"There really is a special sound of a key turning in a lock in an empty room."
Jenny Diski's latest Diary column for the London Review of Books is something you should probably read.
Jenny Diski's latest Diary column for the London Review of Books is something you should probably read.
I've represented a young rape victim in a civil suit. One where there was some pretense of an "excuse," and plus the girl was drunk on her ass, etc., etc. . .and the jury pretty much disregarded her tears and her testimony of begging and saying No because she was drunk and probably passed out through most of it and she dumbly and drunkenly trusted a man whom she was in a position to trust, given the circumstances.
The Law wasn't really going to solve anything–the money and the piece of paper that said she'd won (which she did, but the damage award screamed You Asked For It)–but she did it just the same, even though it meant having to talk about it in front of all those strangers, and while she never really said so, I knew at the end of the trial–which she won–that she felt just as used as that night the guy locked the door to the room with just her and him inside.
Obviously obvious, but some of us men are real assholes.
What are the people who defend Polanski thinking of?
Their own perfection.
By the time I made it to the end of Diski's account, my stomach was in knots and I was trying not to scream.
crap you made me cry at work
"As further evidence to mitigate Polanski’s crime people have pointed out that after she had been drinking champagne (encouraged by Polanski during the photo session) Polanski got into a jacuzzi and suggested she join him, but she said she had to go home. He phoned her mother and said she would be late, then he let her speak to her mother. Geimer replied ‘no’ when her mother asked if she wanted to be picked up and taken home,…"
Geimer did not get into the Jacuzzi until after the call to the mother.

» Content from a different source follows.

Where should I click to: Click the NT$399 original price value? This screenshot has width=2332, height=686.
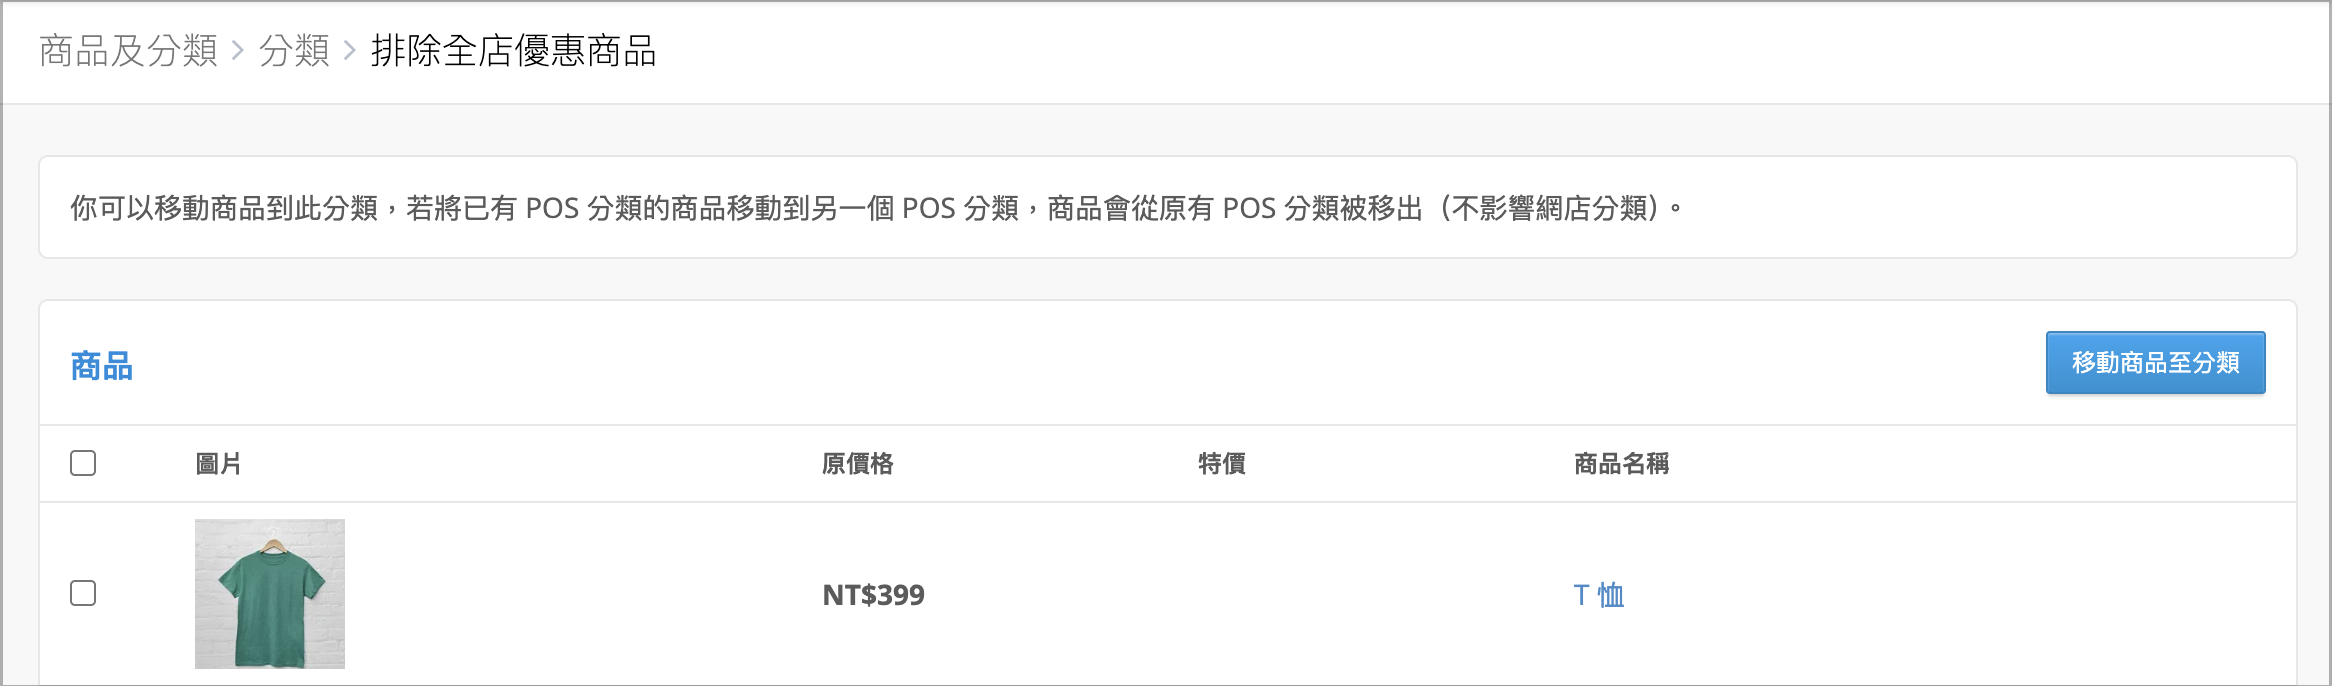(x=873, y=595)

It's a very moving story but Diski's telling of Geimer's rape varies from the grand jury testimony. Or my understanding of the testimony.
yes. geimer's testimony seems pretty clear that she refused oral sex, which diski seems to be saying she (geimer) did not.

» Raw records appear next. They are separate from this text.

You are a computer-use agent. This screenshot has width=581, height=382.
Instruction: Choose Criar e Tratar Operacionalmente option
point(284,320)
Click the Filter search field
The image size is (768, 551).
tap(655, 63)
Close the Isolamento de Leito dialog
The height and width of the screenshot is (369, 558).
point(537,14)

It leads me to believe that people in Europe have not read the testimony. Those who have seem to be disseminating it in a way that is sympathetic to Polanski. Perhaps people there view rape differently. Her account of her own rape is infused with guilt as to her culpability in it.

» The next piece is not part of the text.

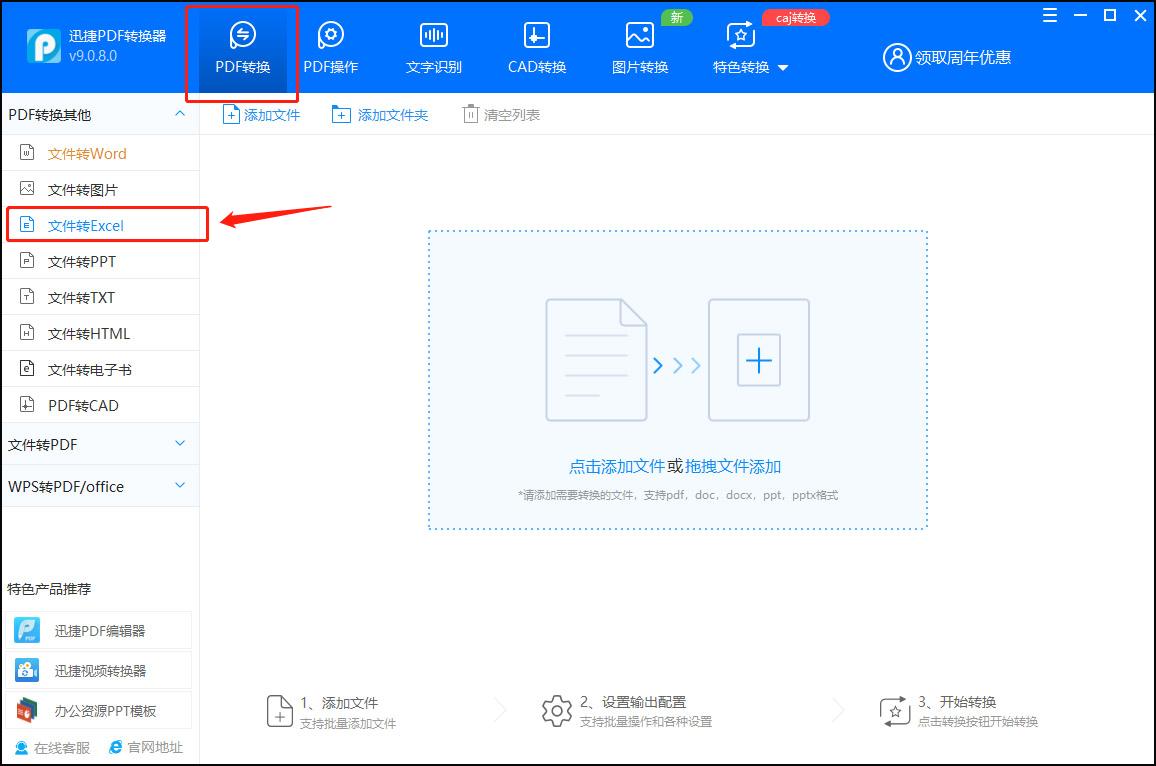Click the 添加文件 button
This screenshot has width=1156, height=766.
pos(261,113)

i'm not sure. i think her view of geimer's rape is coloured by her own rape, but i think the more general view of polanski is coloured more by the view "americans-are-prudes-so-they-must-just-be-being-prudes-in-this-case". i do think many people haven't read geimer's testimony and are assuming that because polanski was convicted of statutory rape, it was just an age of consent thing.
This is an excellent piece. People who defend Polanski are seriously delusional. He should step up and take his punishment.